PS: vergiss bitte eine komplette(!) schutzkleidung nicht. es ist erheblich entspannter im park, wenn der kleine anstatt winselnd am boden zu liegen einfach wieder aufsteht und weiterfährt


----------



## der Digge (13. August 2007)

kalimero schrieb:


> die pegs sind ihm wahnsinnig wichtig. ich will sie eigentlich wieder abschrauben, weil er hin und wieder auf sein fahrrad fällt. ich muss auf jeden fall zusehen wie ich die etwas sicherer bekomme...irgendwie runder oder so, ansonsten werden sie vielleicht demnächst geklaut, bevor er sich damit aufspiesst?

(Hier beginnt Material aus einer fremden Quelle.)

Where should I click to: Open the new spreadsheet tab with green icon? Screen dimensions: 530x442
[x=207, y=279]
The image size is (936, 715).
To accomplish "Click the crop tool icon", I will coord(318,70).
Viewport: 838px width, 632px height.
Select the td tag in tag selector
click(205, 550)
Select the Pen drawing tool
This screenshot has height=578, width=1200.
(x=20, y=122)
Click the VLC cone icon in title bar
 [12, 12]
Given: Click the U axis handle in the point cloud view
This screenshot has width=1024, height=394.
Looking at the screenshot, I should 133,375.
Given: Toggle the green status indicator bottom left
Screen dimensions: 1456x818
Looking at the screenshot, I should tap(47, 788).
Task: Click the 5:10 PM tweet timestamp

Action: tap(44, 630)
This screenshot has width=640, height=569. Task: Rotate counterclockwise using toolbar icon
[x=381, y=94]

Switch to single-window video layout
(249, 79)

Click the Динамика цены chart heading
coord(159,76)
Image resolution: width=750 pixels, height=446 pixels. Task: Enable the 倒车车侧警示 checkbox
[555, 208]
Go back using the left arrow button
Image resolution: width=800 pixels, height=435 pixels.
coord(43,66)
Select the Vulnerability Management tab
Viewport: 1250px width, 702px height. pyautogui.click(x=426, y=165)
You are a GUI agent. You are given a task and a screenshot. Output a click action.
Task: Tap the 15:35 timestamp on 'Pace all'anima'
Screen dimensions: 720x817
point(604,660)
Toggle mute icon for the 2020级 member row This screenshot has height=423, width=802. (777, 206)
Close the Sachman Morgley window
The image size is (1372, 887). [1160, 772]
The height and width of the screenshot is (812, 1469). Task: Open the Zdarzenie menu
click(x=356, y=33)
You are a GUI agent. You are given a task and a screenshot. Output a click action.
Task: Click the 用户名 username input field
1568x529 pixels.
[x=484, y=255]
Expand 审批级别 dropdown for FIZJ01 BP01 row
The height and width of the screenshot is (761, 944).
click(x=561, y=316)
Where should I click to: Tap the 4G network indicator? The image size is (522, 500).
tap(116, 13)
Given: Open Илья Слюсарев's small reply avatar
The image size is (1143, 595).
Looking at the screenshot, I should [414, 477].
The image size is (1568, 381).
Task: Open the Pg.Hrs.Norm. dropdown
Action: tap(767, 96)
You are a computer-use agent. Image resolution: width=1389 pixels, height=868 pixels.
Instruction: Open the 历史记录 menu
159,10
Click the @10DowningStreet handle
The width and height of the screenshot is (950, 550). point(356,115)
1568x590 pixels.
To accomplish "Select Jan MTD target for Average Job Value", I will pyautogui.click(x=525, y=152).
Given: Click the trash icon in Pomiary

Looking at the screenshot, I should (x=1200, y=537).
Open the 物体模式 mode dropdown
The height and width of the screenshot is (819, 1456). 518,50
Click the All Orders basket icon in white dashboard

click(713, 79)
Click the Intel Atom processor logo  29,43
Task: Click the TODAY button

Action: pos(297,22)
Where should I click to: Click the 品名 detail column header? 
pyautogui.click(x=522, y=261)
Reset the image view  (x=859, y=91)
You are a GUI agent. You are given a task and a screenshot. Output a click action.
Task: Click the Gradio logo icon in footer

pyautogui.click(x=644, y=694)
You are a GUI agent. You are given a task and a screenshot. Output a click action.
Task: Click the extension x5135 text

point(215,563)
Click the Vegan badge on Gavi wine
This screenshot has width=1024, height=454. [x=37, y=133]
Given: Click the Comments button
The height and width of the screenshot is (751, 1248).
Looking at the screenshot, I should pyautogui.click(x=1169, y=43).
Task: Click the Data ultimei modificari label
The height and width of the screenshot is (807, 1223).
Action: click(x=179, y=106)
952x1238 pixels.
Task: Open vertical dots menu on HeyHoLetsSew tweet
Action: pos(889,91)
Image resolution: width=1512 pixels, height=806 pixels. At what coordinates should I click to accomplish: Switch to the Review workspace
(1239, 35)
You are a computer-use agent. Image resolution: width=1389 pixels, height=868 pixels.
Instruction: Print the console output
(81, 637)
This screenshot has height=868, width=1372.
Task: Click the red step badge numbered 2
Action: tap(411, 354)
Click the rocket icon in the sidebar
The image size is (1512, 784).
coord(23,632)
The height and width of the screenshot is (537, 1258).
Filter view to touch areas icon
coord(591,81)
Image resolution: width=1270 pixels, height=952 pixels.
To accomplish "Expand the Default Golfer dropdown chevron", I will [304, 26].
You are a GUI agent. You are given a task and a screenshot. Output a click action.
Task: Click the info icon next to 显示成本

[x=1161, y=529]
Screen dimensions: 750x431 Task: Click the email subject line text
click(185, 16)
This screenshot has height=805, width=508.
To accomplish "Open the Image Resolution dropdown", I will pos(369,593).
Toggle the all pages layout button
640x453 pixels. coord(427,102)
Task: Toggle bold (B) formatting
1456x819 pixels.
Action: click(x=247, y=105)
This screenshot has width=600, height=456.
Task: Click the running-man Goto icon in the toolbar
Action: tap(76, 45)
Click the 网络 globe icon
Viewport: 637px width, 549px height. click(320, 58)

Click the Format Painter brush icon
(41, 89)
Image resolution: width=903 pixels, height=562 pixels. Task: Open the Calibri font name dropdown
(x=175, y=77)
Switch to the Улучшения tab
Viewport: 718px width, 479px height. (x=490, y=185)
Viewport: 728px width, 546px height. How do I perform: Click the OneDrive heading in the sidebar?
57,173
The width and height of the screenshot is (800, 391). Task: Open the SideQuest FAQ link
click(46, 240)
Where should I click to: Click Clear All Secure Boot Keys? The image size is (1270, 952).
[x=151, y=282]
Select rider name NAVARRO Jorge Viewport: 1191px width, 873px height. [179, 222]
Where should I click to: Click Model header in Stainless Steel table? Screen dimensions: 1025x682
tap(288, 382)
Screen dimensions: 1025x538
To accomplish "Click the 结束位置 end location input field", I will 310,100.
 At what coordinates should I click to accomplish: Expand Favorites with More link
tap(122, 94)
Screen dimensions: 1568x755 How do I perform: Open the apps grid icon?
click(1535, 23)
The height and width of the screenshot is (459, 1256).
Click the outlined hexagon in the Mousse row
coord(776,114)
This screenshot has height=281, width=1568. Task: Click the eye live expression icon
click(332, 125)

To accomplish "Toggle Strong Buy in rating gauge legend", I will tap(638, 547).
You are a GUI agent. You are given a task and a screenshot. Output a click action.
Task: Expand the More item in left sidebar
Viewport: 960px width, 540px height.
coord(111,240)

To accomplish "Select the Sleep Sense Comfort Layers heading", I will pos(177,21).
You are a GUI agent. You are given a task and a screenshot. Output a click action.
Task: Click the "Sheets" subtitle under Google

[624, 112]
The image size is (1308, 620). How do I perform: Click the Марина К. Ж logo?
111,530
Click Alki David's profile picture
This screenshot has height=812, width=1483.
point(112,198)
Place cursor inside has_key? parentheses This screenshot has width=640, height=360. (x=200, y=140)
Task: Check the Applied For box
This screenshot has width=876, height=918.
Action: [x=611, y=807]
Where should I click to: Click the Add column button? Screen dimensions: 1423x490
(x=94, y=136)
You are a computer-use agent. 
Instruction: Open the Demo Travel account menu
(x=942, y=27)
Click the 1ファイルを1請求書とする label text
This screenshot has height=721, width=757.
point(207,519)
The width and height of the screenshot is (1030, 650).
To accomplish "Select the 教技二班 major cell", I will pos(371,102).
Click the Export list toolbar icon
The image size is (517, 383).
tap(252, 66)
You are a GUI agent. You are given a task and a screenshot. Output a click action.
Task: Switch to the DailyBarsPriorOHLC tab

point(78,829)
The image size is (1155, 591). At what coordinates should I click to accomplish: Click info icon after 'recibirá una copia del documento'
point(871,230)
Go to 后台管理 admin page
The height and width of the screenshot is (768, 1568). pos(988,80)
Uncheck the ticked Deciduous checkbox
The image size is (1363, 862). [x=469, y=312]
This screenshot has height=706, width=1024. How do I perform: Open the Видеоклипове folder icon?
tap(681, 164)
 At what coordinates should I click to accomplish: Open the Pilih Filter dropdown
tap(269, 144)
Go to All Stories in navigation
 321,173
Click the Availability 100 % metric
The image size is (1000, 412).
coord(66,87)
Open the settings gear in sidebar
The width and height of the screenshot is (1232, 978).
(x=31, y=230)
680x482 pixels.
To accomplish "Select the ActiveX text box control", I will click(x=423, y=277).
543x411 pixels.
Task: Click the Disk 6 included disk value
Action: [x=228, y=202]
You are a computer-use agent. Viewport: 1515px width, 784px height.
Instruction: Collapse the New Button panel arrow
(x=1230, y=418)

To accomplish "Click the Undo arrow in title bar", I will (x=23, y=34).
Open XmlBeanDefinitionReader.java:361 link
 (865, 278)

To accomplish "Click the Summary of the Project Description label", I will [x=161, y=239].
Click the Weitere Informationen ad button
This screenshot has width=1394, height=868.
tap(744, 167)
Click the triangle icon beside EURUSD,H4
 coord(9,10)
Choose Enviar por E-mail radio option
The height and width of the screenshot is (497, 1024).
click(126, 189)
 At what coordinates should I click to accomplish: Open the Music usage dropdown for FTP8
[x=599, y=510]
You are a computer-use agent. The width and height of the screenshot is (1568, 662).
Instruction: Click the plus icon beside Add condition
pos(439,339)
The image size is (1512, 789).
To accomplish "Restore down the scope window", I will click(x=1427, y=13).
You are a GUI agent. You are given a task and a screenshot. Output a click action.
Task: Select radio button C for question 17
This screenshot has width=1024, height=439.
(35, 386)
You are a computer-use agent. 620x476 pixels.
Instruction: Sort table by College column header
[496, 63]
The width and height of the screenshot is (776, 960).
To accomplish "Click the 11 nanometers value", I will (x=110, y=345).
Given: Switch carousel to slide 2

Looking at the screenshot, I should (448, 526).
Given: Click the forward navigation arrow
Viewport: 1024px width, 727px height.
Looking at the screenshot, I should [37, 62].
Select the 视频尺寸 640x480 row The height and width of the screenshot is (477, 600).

normale Pegs würde ich auf jeden fall proportional zur Radgröße kürzen und für die Sicherheit .. einfach irgendwie ne art Stopfen rein.

edit:

HOFFMAN BIKES SPC Peg mit "park-friendly UHMW kit"


----------



## MTB-News.de




----------



## rhrein (13. August 2007)

danke für eure Antworten vor allem dir Kalimero. was gehört zu einer kompletten Schutzkleidung?

Gruß

Reinhard


----------



## kalimero (13. August 2007)

hmmm, zugegeben: OPTIMAL ist mein kleiner auch noch nicht ausgerüstet. er fährt im park mit (recht billigen) knie und ellenbogenschützern (mit plastikschalen) -besser als keine  und sehr geilen handschuhen (fox-dirtpaw, waren gerade billig). meist fällt er natürlich auf knie und ellenbogen. 
vor allem hat er aber einen sog. halbschalen-helm - obwohl er den zum glück noch nicht wirklich brauchte. Es gibt solche 'skateboard-helme' auch in sehr kleinen grössen. damit ist er nicht nur erheblich cooler, als mit einem kinder-fahrrad helm mit biene maja applikation, sondern auch besser geschützt - auch nachdem ihm der helm 100x runtergefallen ist. das machen normale fahrradhelme auf dauer nicht mit.
also ich hätte lieber bessere knieschüzter die auch die schienbeine mitschützen. am felt sind plastikpedale (das führt 'nur' zu blauen flecken), das hoffmann-bike hat neben viel besseren kurbeln auch alu-pedale mit pins wenn ich mich nicht irre(!)...da könnten schienbeinschoner am anfang nicht schaden 

die handgeleksschützer die die inliner benutzen taugen nicht zum radeln, weil man ja den lenker anfassen muss.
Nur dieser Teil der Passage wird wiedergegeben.